Check out the way the Shell Oil company Logo shell has changed over time for instance.

Aenlic
09-06-2005, 03:45
And here I thought it was because many people envision banjo-playing on decrepit porches and inbreeding when they think of Kentucky. ~;)

Proletariat
09-06-2005, 03:53
I can't believe people can still eat there; it seems like eating those animals should be illegal.

I really hope you're joking around, but if you aren't and for the others who believe this canard, here is a useful link.

http://www.snopes.com/lost/kfc.htm

Papewaio
09-06-2005, 04:43
Learn something new every day.

Tachikaze
09-06-2005, 06:41
In 1990, the Commonwealth of Kentucky, mired in debt, took the unusual step of trademarking their name. Henceforth, anyone using the word "Kentucky" for business reasons — inside or outside of the state — would have to obtain permission and pay licensing fees to the Commonwealth of Kentucky.Where will we be at Thanksgiving time if the nation of Turkey trademarks their name?
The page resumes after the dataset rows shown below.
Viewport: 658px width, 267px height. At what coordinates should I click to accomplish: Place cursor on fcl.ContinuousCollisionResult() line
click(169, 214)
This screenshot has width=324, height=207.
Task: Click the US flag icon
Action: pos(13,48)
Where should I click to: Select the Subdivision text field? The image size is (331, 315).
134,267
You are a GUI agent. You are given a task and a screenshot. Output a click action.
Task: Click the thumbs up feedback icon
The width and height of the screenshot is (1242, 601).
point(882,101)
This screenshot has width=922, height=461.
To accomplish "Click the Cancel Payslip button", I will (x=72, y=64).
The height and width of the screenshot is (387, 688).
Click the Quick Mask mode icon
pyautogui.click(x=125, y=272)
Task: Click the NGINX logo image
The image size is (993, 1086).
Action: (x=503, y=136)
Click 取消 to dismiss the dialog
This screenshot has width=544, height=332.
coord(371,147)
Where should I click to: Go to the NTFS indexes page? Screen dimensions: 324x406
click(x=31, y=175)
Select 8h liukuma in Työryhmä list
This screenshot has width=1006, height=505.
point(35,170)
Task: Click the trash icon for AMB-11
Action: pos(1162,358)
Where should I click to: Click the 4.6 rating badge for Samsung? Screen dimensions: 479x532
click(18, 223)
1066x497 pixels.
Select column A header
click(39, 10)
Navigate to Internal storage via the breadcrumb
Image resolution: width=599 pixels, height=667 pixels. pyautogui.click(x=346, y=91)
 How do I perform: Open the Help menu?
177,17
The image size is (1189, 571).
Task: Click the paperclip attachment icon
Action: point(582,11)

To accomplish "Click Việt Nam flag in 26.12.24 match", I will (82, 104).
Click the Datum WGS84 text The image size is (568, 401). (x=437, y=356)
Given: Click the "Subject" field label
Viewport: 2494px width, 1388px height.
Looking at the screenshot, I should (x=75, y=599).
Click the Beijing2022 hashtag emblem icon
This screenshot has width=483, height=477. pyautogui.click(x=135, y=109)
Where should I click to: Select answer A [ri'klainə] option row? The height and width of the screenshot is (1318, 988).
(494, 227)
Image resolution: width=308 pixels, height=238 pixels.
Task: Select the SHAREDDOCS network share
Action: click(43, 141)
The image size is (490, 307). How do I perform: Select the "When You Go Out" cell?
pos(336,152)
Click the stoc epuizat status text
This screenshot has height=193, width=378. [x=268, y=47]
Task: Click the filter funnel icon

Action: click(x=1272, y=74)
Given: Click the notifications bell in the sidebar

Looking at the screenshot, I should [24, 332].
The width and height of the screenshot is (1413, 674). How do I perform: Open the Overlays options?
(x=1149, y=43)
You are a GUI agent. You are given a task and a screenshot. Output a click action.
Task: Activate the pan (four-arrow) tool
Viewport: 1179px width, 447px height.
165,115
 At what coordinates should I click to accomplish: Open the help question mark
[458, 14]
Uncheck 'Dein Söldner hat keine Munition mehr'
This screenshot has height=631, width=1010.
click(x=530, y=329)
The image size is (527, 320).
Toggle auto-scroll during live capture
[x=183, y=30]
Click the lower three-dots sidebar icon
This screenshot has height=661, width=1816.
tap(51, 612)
By the way, the quote above is from the "Lost Legends" section of Snopes. Proceed at your own risk.
http://www.snopes.com/lost/

Reverend Joe
09-06-2005, 20:22
I really hope you're joking around, but if you aren't and for the others who believe this canard, here is a useful link.

Well, I didn't find it that hard to believe- when you overbreed chickens, whilst using massive numbers of hormones, I would have expected some genetic drift. Then again, I heard this story from the same source that said that Arby's meat arrives at the franchises in liquid form... :rolleyes: so...

dessa14
09-07-2005, 02:46
heres an odd question, how the hell did we go from dinosaurs with feathers to whether or not KFC changed their name to get rid of the fried from the name...?
thanks,
dizzy

Gawain of Orkeny
09-07-2005, 05:43
Well heres a sort of link berween the two. Remember this oil company?

http://www.sinclairoil.com/images/hs-010.jpg

Is it still around. I remember having a blow up sinclair Dino as a kid.

Lemur
09-07-2005, 05:55
Its always been believed that theropd dinosaurs evolved into birds.Nonsense. Everybody knows that the dinosaurs and birds were both collected onto Noah's Ark at the same time. Moreover, flying dinosaurs were used to collect animals before the flood. (http://www.landoverbaptist.org/news0605/flyingdinos.html)

New evidence from an archeological find in China supports the long held Christian belief that Noah's sons rode giant flying dinosaurs to transport duck billed platypuses from Australia, and penguins and polar bears from the Antarctic, to name a few. "Those must have been some mighty big flying dinosaurs," says Pastor Deacon Fred. "Imagine the look on Noah's face when his sons flew in for a landing with a pair of Hippos strapped to the back of one of them things! Glory to God!"

http://www.landoverbaptist.org/news0605/flydino1.gif

Ianofsmeg16
09-10-2005, 00:40
Palaeontologists have theorised that specific dinosaurs may have had feathers for a while, this is due to there un-common likeness to birds, they my not have evolved into birds but their bone structure and muscles looked similar, especially in the Raptor species'. We are yet to find concrete evidence to prove that dinosaurs had feathers, but concrete prof would be finding a feather so the chances of that are slim.